Vikings wide receiver Randy Moss put the blame for a 202-yard Vikings rushing night squarely on Bears coaches and didn't spare any slams for Bears cornerbacks Jerry Azumah and R.W. McQuarters, either.
The Bears held him to four catches for 27 yards, but Moe Williams had four catches for 50 and nine Vikings caught passes in all.
"Well, I think that they knew what they were doing and I think they had seen last week's performance where Green Bay tried to man me up, and I don't really think they (the Bears) have the type of corners that can play man to man," Moss said. "They stayed in cover-2 (zone) the whole night to try to take me out of my game, and I think we rushed for 200 yards so I think it's really their fault for not trying to stop us from running."
Defensive coordinator Greg Blache took the blame for his team's effort, but tossed around plenty of blame, too.
"We gave up a big pass the first play of the game just because of poor reaction and poor decision making," he said of a 51-yard play-action toss to Kelly Campbell that set up a 1-yard Moe Williams TD run. "I don't think we came off a block. I don't think we made plays when we had an opportunity to make plays. We weren't very detailed in our assignments."
Then again, Blache added, "We're not a very detailed team and that's coaching. That's my fault. The blame is right on my shoulders."
With respect to former Colts coach Jim Mora who said it first:
"Playoffs? Don't talk about playoffs. Are you kidding me? Playoffs?"
Avoiding a second straight loss for the Bears was important from a playoff standpoint, though not as important as in years past.
Since the NFL expanded its playoff field to 12 teams in 1990, only 16 of the 104 teams that started out with 0-2 records went on to make postseason play (15 percent).
In the same time period, 67 of the 104 teams that started a season at 2-0 advanced to postseason play (64 percent).

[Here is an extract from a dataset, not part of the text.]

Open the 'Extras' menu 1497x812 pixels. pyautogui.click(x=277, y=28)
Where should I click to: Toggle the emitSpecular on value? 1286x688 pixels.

It seems to be less and less important to start fast in this age of parity, though.
Last year only one of the eight teams that started 2-0 made the playoffs, and in 2001 only three of eight 2-0 teams went on to the playoffs. Last year the Tampa Bay Buccaneers opened with a loss before going on to win the Super Bowl. The previous year, New England started 0-2 before going on to win the Super Bowl.
UNDER THE MICROSCOPE
Rookie Bobby Wade wasn't the only Bears return man who came under scrutiny in Week 1.
Bears kick returner Ahmad Merritt came into Sunday's game on the spot -- although unlike Wade, he had managed to keep his job.
Merritt set a Bears team record last week with nine kick returns, breaking Brian Baschnagel's record of eight in a 1977 47-0 blowout loss to Houston. Merritt had only 170 yards for those nine returns (18.9 ypr).
"There were opportunities there. I thought we missed some opportunities," Coach Dick Jauron said. "And it happens. I'm certainly not putting the blame on anybody. I thought there were some creases that we missed and clearly we missed some blocks too."
Merritt responded to pressure with a 34-yard return on his first effort Sunday. That was 10 yards longer than any of his returns in the opener. Then he broke a 35-yarder his second try.
Defensive coordinator Greg Blache frequently expresses disgust over playing rookies, but used rookie Charles Tillman at nickel back in passing situations in Week 1.
Tillman was benched at times Sunday, though, with safety Bobby Gray moving into the strong safety spot and strong safety Mike Green moving to nickel back. Green played nickel back last year much of the season because of the Bears' lack of an experienced and effective third cornerback.
The Vikings honored former receiver Cris Carter at halftime by retiring his No. 80 and inducting him into the club's ring of fame.